How do we want to get there?
Which way do we want to head first,
when do we want to start,
and what are we willing to do
to get where we want to be?
I think this is valuable to think about.
Wait no,
I believe this is crucial,
this is critical,
imperative, and therefore
by using the forward narrative,
we can move ahead
and never look back
unless we choose
to see how far we’ve gone.
I recall times, moments
and years of my life
where I rehearsed my goodbyes
and practiced my speeches
and role-played the talks
I never had the guts to have
face to face.
I remember all the times,
moments, years and, of course,
I remember my previous lifetimes
which seems like ages ago,
and I remember back when
I began to pack
or believed I had the courage to go—
only I never made it out of the door.
But why?
153)
There is no use
of wasted time
and so,
wasting time
does nothing else.
but leaves me useless.
Or at minimum—this does nothing
else but leaves me ineffective
or inactive or worse,
I can become stagnant and lost
like a prisoner
who looks at the clock
and sees nothing but months
or years, or maybe even lifetimes
before his sentence
is complete.
There is no use
in sitting around and wondering why . . .

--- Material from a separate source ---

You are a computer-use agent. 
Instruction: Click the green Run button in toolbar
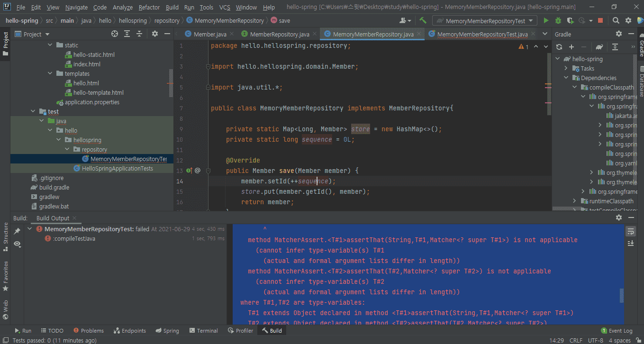coord(546,20)
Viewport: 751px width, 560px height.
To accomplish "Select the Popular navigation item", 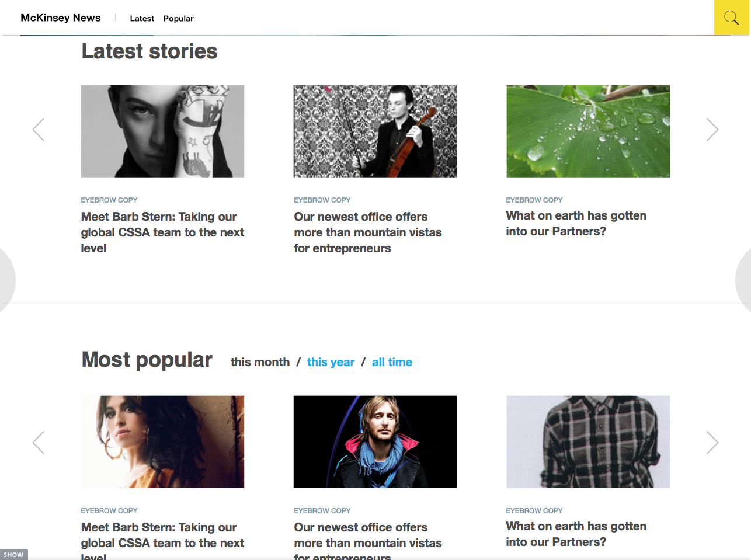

in fact, I believe that Bob Dylan
sung the same thing
when he sang,
“There ain’t no use to sit
and wonder why,
baby,
if’n you don’t know by now.”
Dylan sang this from a different regard,
yet, no, his aim to leave
or to find a better spot
is no different from my ache
to see the dawn
from a new place
or feel zest for life
from a new perspective
or to see new lights
and with that,
I say yes,
there is bravery here.
I say it is brave to make a choice
and do what you need to do
Just for you, and just like Dylan sang
“Don’t think twice, it’s alright.”
I think about the dedication it takes
to make that choice
and to rise from the wrong table
stand up
push your chair back in
and walk away
without ever looking back.
I think this is brave
and beautiful
but above all,
I say this is heroic.
154)
I always wanted to be something
or to do something
or in my heart,
I always wanted to be
someone different,
or even better,
I have always wanted to stray from the pack
and rather than do something
like the typical 9-5
or the Monday through Friday,
or instead of going with the grain,
I have always wanted to create
a grain of my own.
I’m not looking to go against the grain
nor am I looking to start any trouble
or pick a fight—no,
my aim is to be more of someone
who decided to live
or to be someone
who is unlike the masses
who do nothing else
but decide to exist
and coexist with the mundane features
or mediocrity.
I want to grow.
I want to build.
I want to seal my fate
and find myself
at the brink of accomplishment
just so I can look back
at my old doubtful self
and say look,
you see?
We did it.
155)
I am the son of a simple man,
complicated as ever and a paradox
of course,
just like life is a paradox,
or a maze,
or like how light takes place
at the break of dawn;
or like how the speed of sound
is astounding by nature,
but more importantly,
I want to be like the light you see
when the sun begins at daybreak.
I want to be impenetrable
or better,
i want to be unbeatable
and even if I am beaten
I want to be unmoved
or unbreakable by words, which is not to say
that I don’t want to feel.
no, I understand
that I have to know tears
before I can understand
the sunshine of your smile.
I am the son of a simple woman
and I come from a simple place
complicated as ever, and cognitively
filled with direction, choices,
faults, and flaws, failures
and fear, and yes, of course—
I say fear,
because I am afraid,
of course I am.
Deservedly so
What do I do if I never make it on time?
What happens if my life
doesn’t turn out as I planned?
What do I do if the book closes
before I have the chance to finish
saying the things
I need to get off my chest?
What do I say the moment
when I meet my maker
and he shows me the truth
about what I’ve done?
I guess Dylan was right.
There ain’t no use
to sit and wonder why,
if’n I don’t know by now.
Light is coming earlier now
and the Great Mother says
that springtime will be here soon.
And at last,
our spot of the world will lean
closer to the sun
and the warmth will thaw the colder heart.
And me?
I have more to do
and so much
has already been left undone.
I’m not gonna think twice, Mr. Dylan,
Time to go now and revisit
the most important thing
of all:
What is your purpose?
I don’t know the answer to that yet,
but I hope
I find out
soon . . .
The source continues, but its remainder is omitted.